Task item
Repeat every entry word for word. Images do not belong in the copy.

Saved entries
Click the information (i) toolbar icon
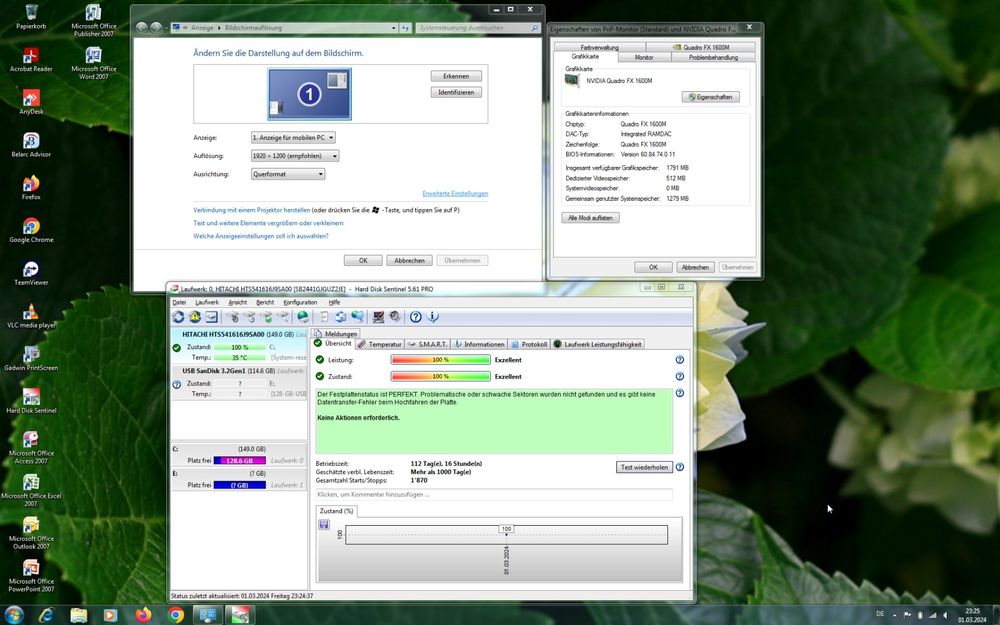The height and width of the screenshot is (625, 1000). 433,317

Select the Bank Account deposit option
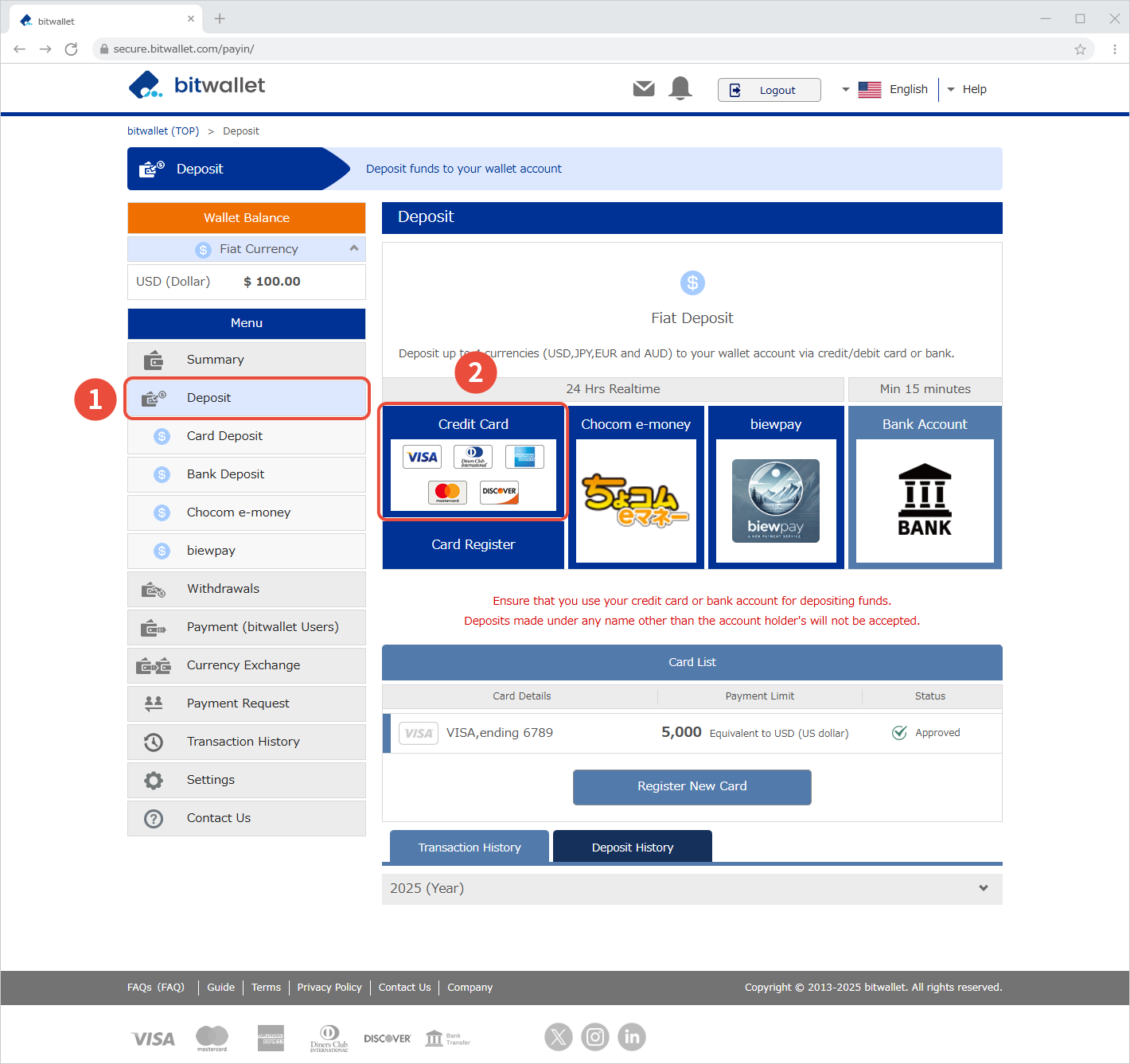click(x=925, y=487)
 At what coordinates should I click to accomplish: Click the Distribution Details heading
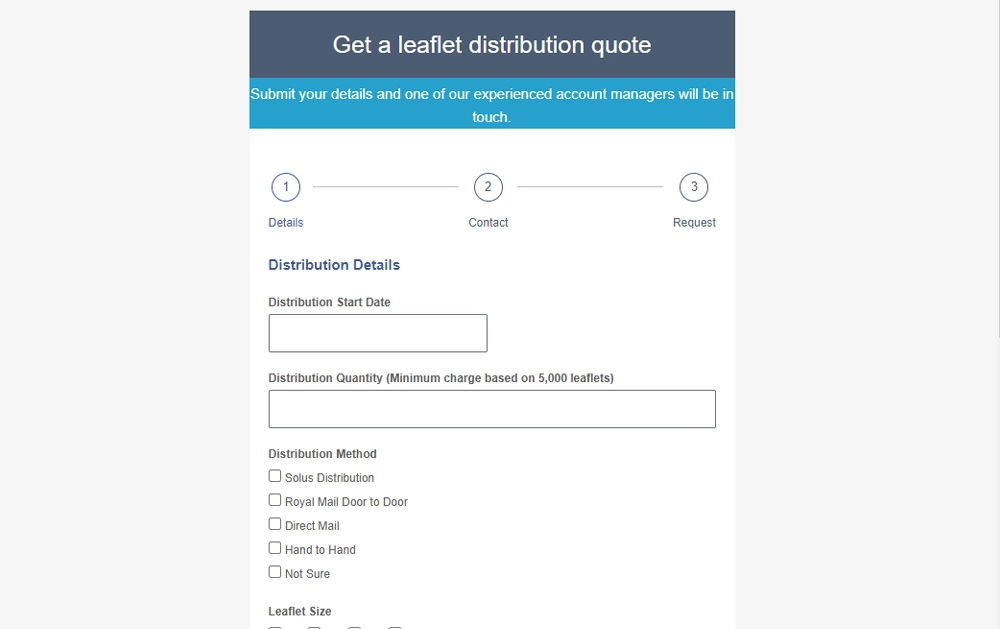point(334,264)
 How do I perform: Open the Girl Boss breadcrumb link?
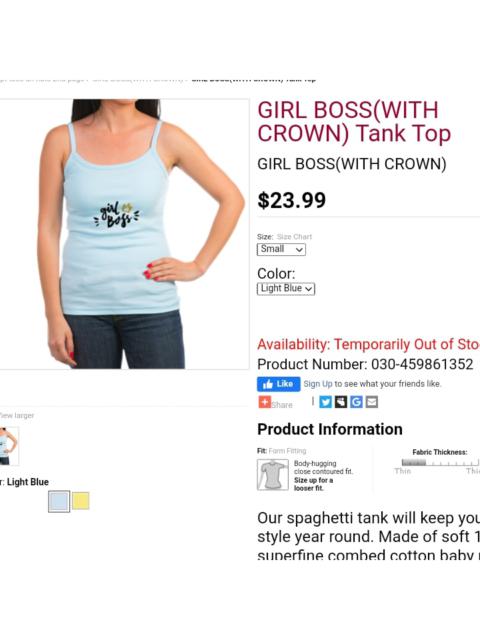(x=139, y=79)
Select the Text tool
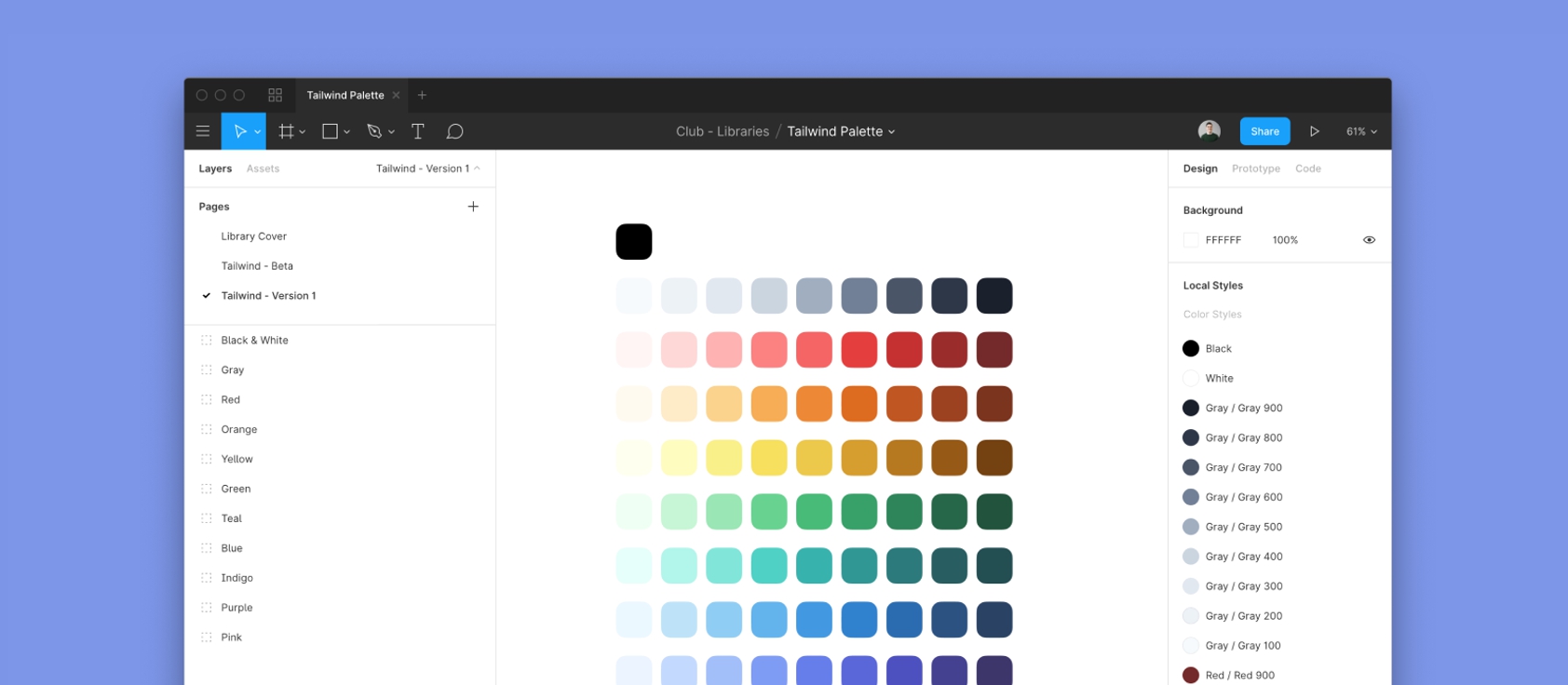This screenshot has height=685, width=1568. tap(417, 131)
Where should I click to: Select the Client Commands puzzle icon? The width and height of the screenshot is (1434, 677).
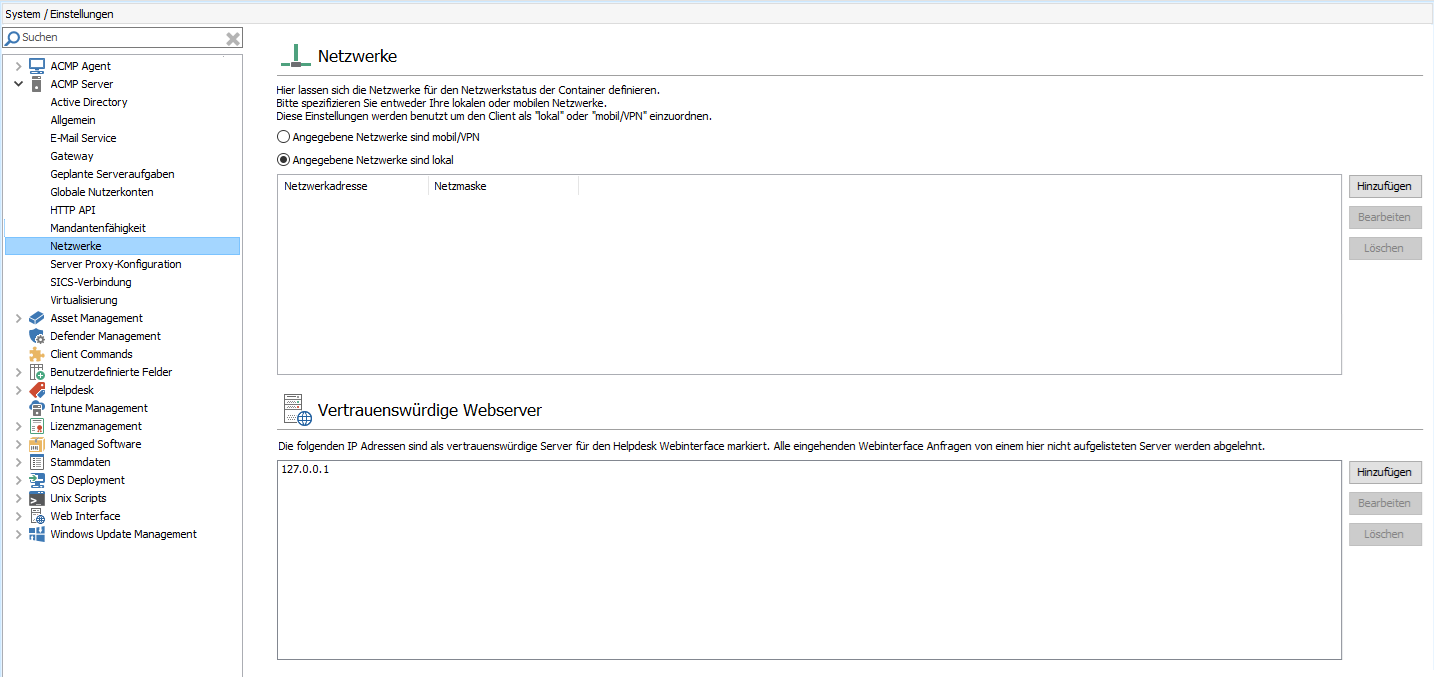pos(36,354)
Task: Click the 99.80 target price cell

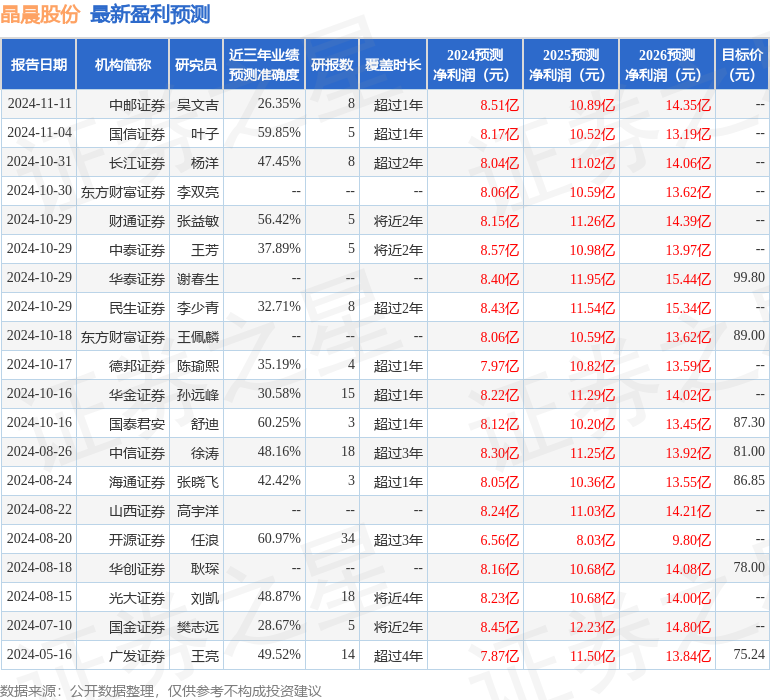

Problem solution
Click the information (i) toolbar icon
The height and width of the screenshot is (625, 1000). 433,317

Select the Bank Account deposit option
click(x=925, y=487)
 At what coordinates should I click to accomplish: Click the Distribution Details heading
point(334,264)
 How do I perform: Open the Girl Boss breadcrumb link?
(x=139, y=79)
Select the Text tool
This screenshot has height=685, width=1568. tap(417, 131)
Where should I click to: Select the Client Commands puzzle icon? The width and height of the screenshot is (1434, 677).
pos(36,354)
Task: Click the 99.80 target price cell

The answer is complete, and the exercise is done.